Fenomena Koebner pada psoriasis dapat terjadi karena diinduksi oleh trauma (luka
bedah atau garukan buatan, abrasi atau luka bakar) yang terjadi pada daerah yang non lesi, ini
merupakan gambaran diagnostik yang membantu, namun tidak dijumpai pada semua pasien.

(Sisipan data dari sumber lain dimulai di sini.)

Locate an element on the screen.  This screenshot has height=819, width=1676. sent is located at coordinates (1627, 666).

Reaksi Koebner biasanya terjadi 7-14 hari setelah trauma. Fenomena Koebner tidak spesifik
untuk psoriasis akan tetapi dapat membantu dalam menegakkan diagnosis.

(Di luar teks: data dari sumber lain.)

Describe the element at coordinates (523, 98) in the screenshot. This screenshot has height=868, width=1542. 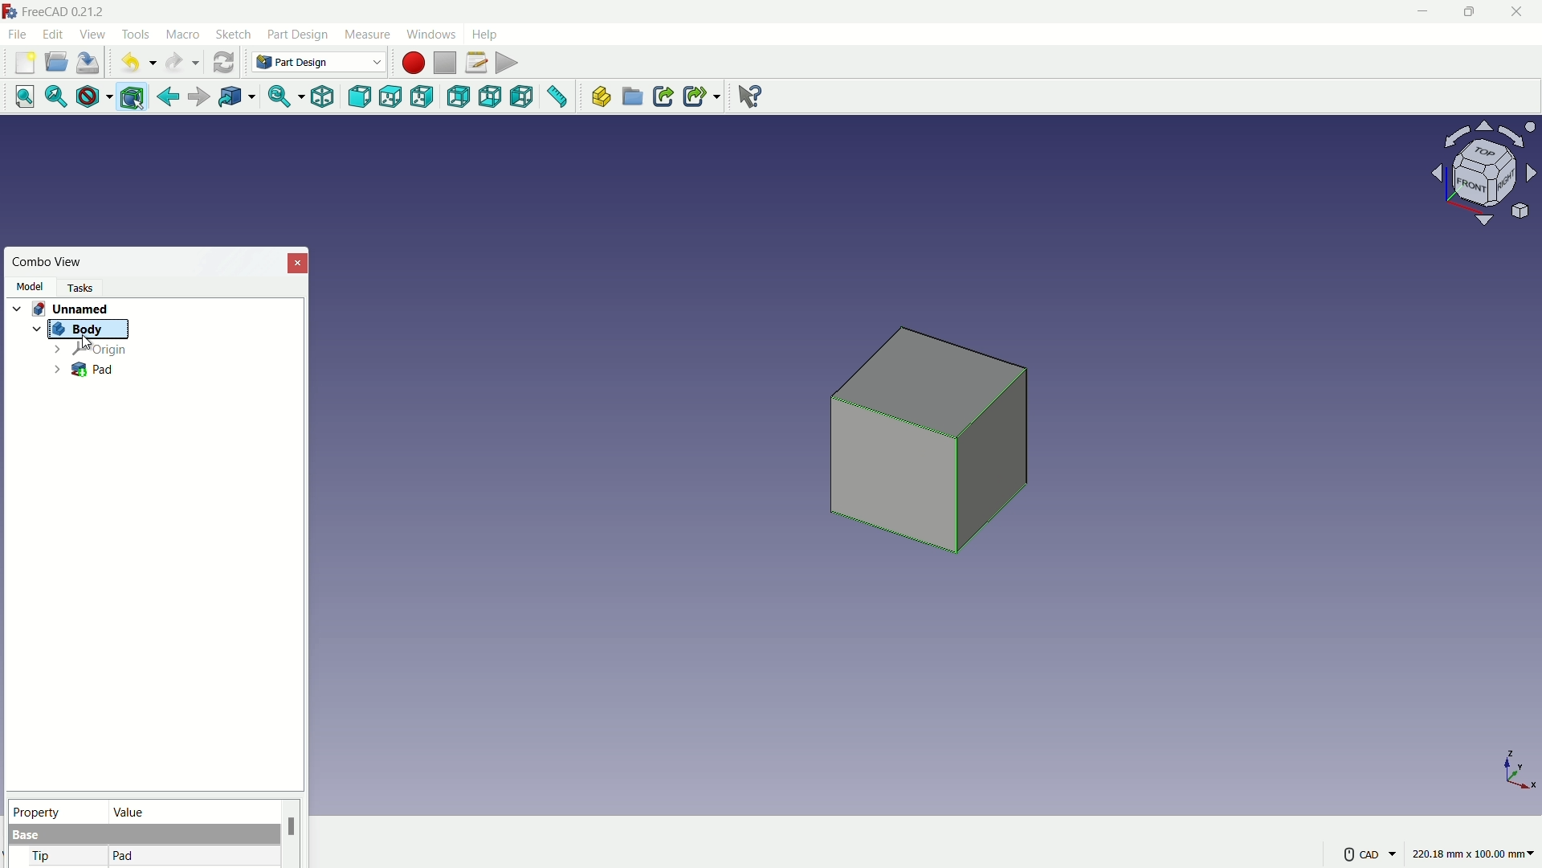
I see `left view` at that location.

Aktivitas psoriasis berfluktuasi berubah berdasarkan skala waktu bulan atau tahun dan
dapat melibatkan daerah yang lebih luas pada satu waktu dibandingkan yang lainnya. Remisi
yang lama dapat terjadi secara spontan atau mungkin disebabkan oleh pengobatan.
Selain dari presentasi klasik yang dipaparkan diatas terdapat beberapa tipe klinis
psoriasis. Psoriasis vulgaris merupakan gambaran paling sering dijumpai sekitar 90 persen
penderita, ditandai lesi dengan skuama berwarna keputihan, plak kemerahan berbentuk oval
atau bulat, berbatas tegas dengan distribusi yang simetris.
Psoriasis dapat mengenai semua bagian kulit, namun lokasi yang paling sering adalah
pada kulit kepala, badan, siku, lutut, betis, umbilikus, sakrum dan genitalia. Selain psoriasis
vulgaris, bentuk lain psoriasis yang dijumpai adalah psoriasis gutata (eruptif), psoriasis
pustular, psoriasis linier, psoriasis inversa (fleksura), psoriasis didaerah mukosa, psoriasis
kuku, psoriasis artritis, dan psoriasis eritroderma.
Gambar 1 Psoriasis
2.1.5 Diagnosis
Diagnosis psoriasis ditegakkan berdasarkan anamnesis dan gambaran klinis lesi pada
kulit. Namun pada kasus-kasus tertentu dibutuhkan pemeriksaan penunjang seperti
pemeriksaan laboratorium darah dan biopsi histopatologi.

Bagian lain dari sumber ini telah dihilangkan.